Start of Dataset content

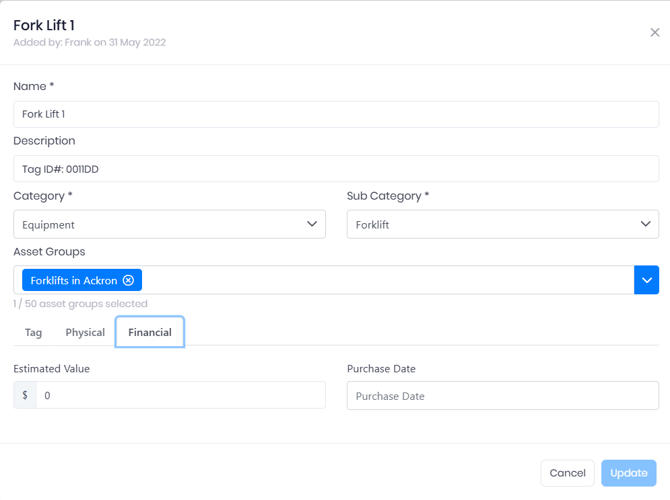The width and height of the screenshot is (670, 500).
Task: Switch to the Tag tab
Action: [33, 332]
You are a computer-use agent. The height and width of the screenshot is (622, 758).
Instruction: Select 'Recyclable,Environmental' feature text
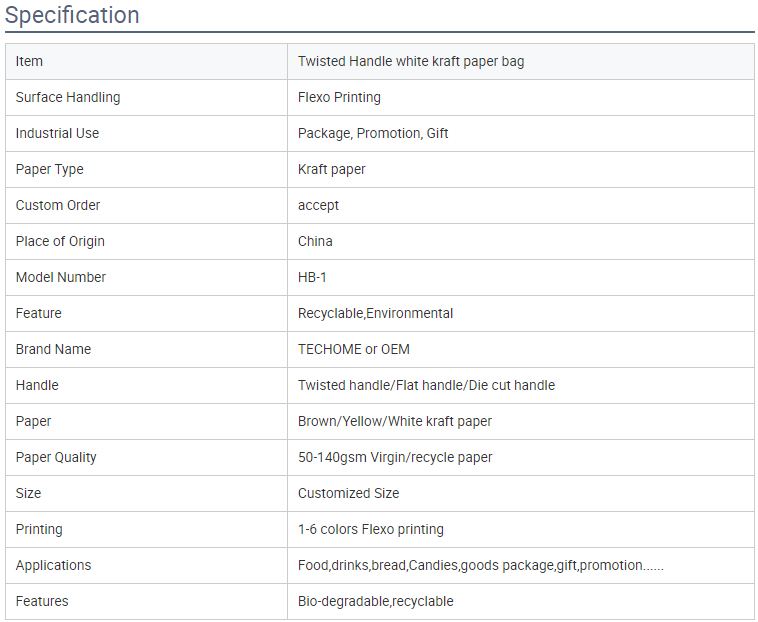(375, 313)
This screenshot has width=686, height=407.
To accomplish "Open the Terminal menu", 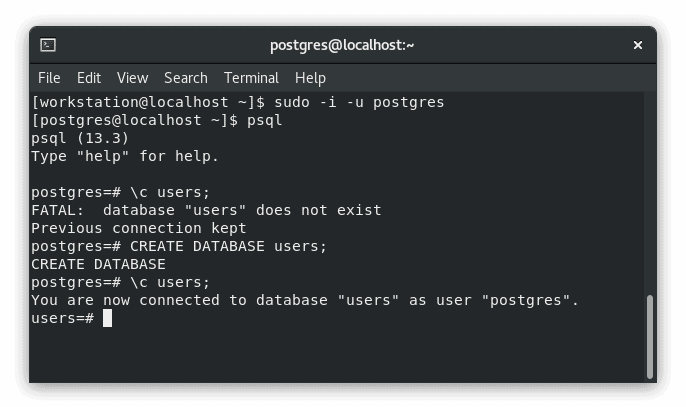I will click(251, 78).
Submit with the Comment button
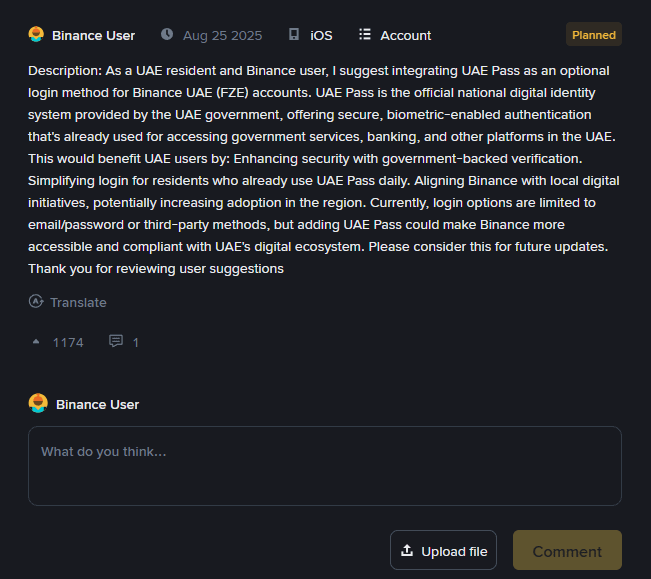Viewport: 651px width, 579px height. pyautogui.click(x=567, y=551)
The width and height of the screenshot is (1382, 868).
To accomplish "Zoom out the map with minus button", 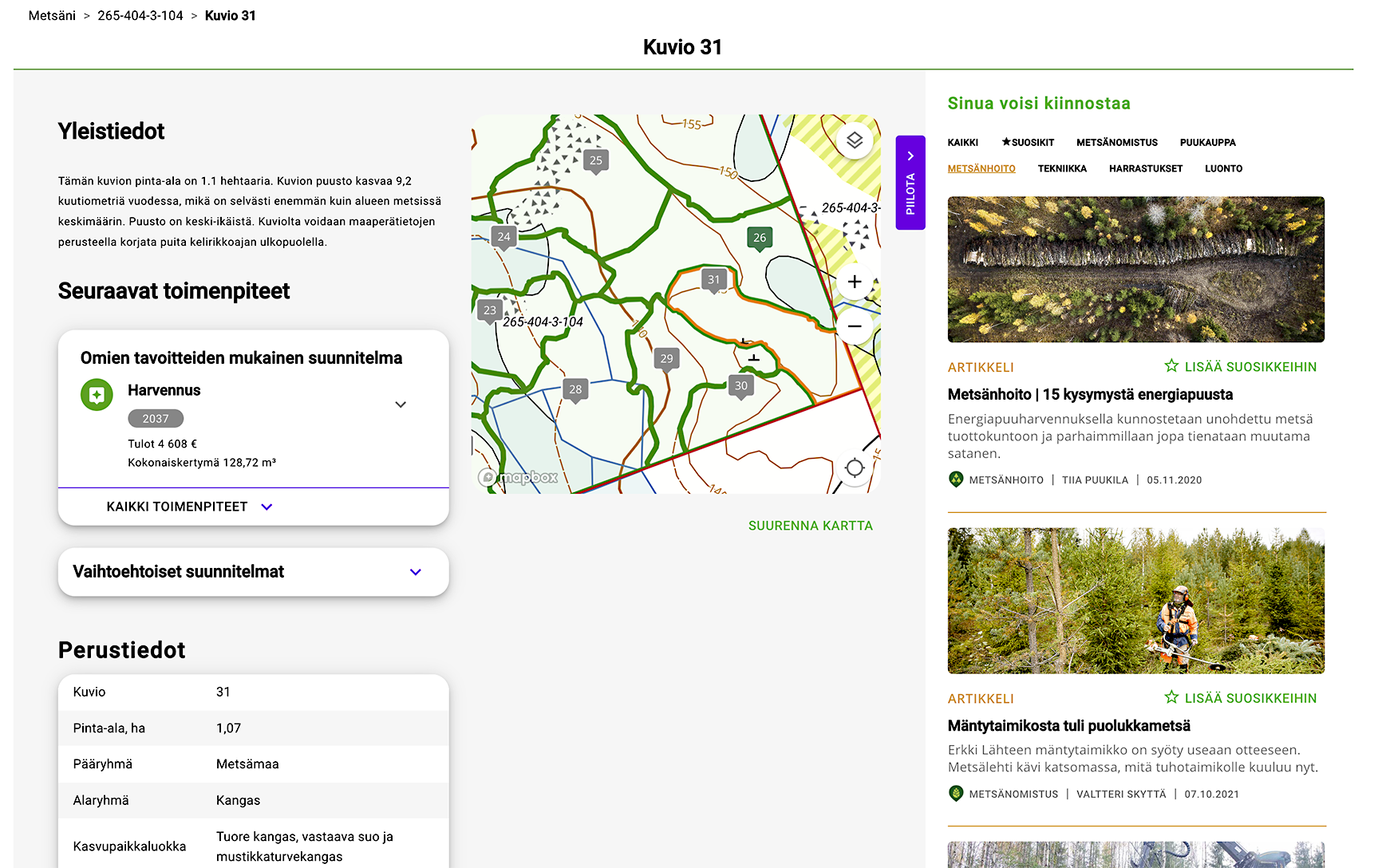I will point(855,326).
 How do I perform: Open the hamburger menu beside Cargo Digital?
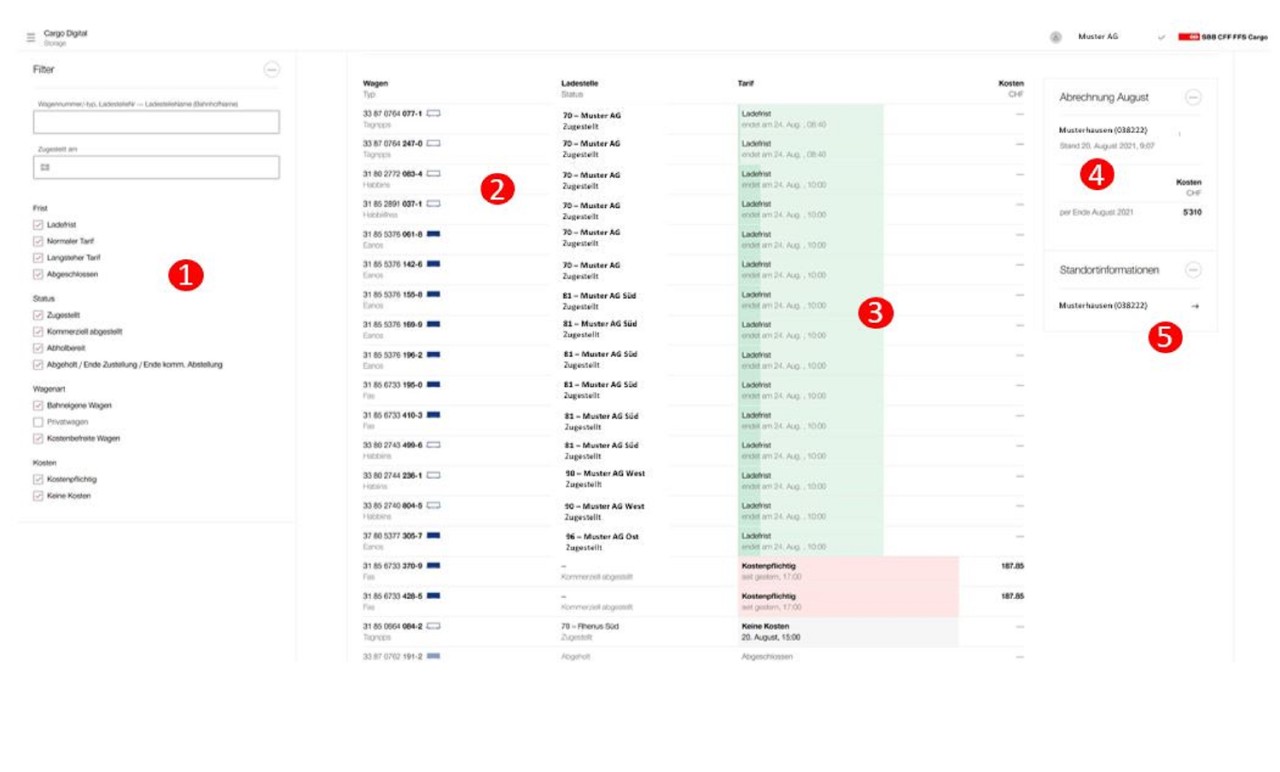pos(31,37)
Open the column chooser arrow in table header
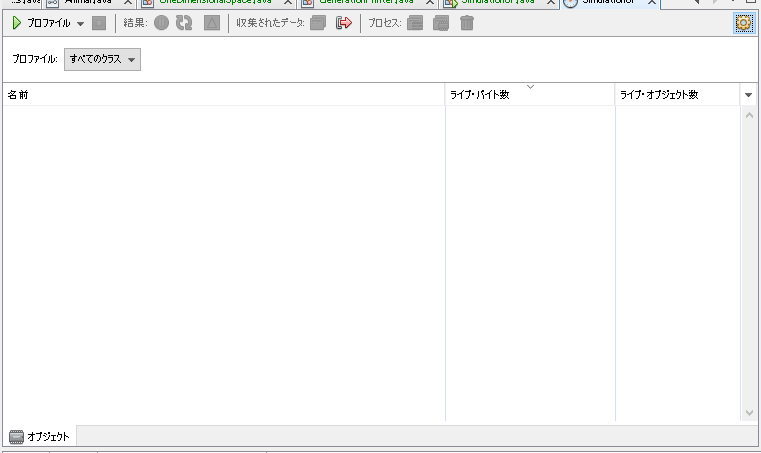Screen dimensions: 761x453 (748, 95)
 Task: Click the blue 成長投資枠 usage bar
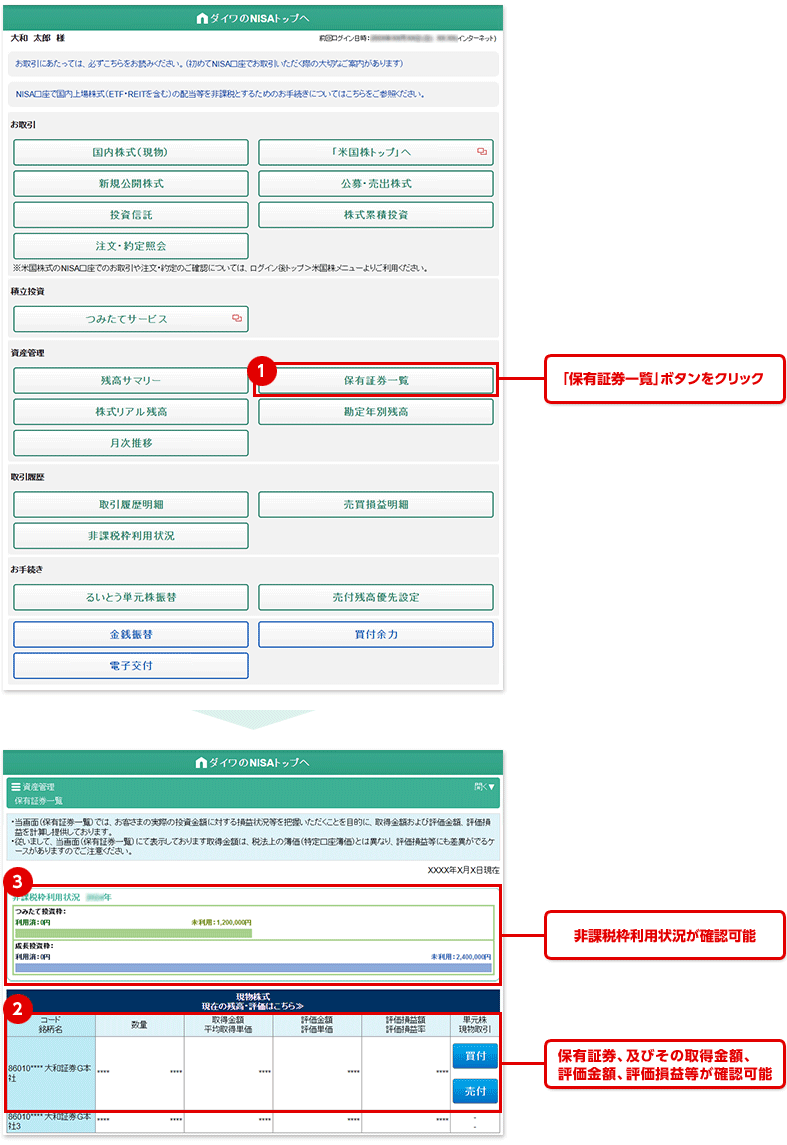tap(253, 968)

End of Dataset content

Exercise:
Beginning with the line that contains "How do I perform: Open", repeat every remaining line of the data exactly, the last line included, and omit pictures.

Task output:
 How do I perform: Open the hamburger menu beside Cargo Digital?
pos(31,37)
Open the column chooser arrow in table header
Screen dimensions: 761x453 (748, 95)
 Task: Click the blue 成長投資枠 usage bar
tap(253, 968)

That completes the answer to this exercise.